Build self-serve tooling and automation to reduce operational toil and enable self-serve offerings.

Define and enforce configuration best practices for inference engines (SGLang, TRT-LLM, vLLM etc.) to prevent runtime issues

Lead incident response, conduct postmortems, and drive reliability improvements

Mentor team members and potentially grow into hiring/team building as the organization scales

Partner with infrastructure and ML engineering teams to improve system reliability and cost efficiency

Qualifications

Minimum

5+ years operating production ML inference or training systems at scale

2+ years in senior IC or tech lead roles, with demonstrated mentorship and technical leadership experience. Having built or scaled teams is a plus.

Deep expertise with Kubernetes, multi-cluster orchestration, and ML serving frameworks

Experience with multi-tenant SaaS platforms

Proven track record of SLA ownership with specific metrics (99.9% uptime, p99 latency targets)

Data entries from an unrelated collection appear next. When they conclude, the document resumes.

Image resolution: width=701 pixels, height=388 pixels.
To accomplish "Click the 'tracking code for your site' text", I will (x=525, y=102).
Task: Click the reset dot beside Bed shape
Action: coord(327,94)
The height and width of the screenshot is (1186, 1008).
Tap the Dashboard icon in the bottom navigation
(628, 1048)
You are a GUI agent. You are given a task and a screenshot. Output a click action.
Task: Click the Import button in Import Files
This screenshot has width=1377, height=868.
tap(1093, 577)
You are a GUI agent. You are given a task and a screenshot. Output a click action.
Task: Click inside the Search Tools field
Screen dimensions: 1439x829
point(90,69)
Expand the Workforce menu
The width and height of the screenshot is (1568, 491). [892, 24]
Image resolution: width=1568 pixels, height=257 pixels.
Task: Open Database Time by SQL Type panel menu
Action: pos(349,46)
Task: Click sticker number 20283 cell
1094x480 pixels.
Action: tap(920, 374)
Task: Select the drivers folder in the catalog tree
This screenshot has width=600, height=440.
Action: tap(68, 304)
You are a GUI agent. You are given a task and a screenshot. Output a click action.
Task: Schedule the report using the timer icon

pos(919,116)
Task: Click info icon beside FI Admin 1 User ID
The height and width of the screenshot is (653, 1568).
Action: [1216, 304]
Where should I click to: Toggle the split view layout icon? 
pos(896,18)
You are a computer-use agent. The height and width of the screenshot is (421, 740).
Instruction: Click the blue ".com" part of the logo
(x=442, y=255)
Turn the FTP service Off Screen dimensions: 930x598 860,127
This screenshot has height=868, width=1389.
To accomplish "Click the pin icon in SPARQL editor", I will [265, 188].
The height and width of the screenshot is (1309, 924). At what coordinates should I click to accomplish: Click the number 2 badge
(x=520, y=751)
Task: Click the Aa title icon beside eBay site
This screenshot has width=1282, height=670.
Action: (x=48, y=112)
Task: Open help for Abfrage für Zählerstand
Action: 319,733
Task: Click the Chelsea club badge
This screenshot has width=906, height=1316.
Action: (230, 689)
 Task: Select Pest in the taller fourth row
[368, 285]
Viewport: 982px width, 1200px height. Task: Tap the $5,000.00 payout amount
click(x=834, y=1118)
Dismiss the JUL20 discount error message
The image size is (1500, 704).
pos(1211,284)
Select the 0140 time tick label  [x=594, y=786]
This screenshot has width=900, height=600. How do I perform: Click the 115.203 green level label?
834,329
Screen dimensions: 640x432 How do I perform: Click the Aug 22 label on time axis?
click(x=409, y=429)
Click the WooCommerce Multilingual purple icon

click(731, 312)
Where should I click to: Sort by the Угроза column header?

Customer escalation and incident communication experience

Experience with LLM inference serving systems (SGLang, vLLM, TRT-LLM, or similar)

Ability to influence cross-functional teams and make deployment/architecture decisions

Preferred

Experience building internal developer platforms or self-serve tooling

Background in cost optimization for GPU infrastructure

Contributions to open-source ML infrastructure projects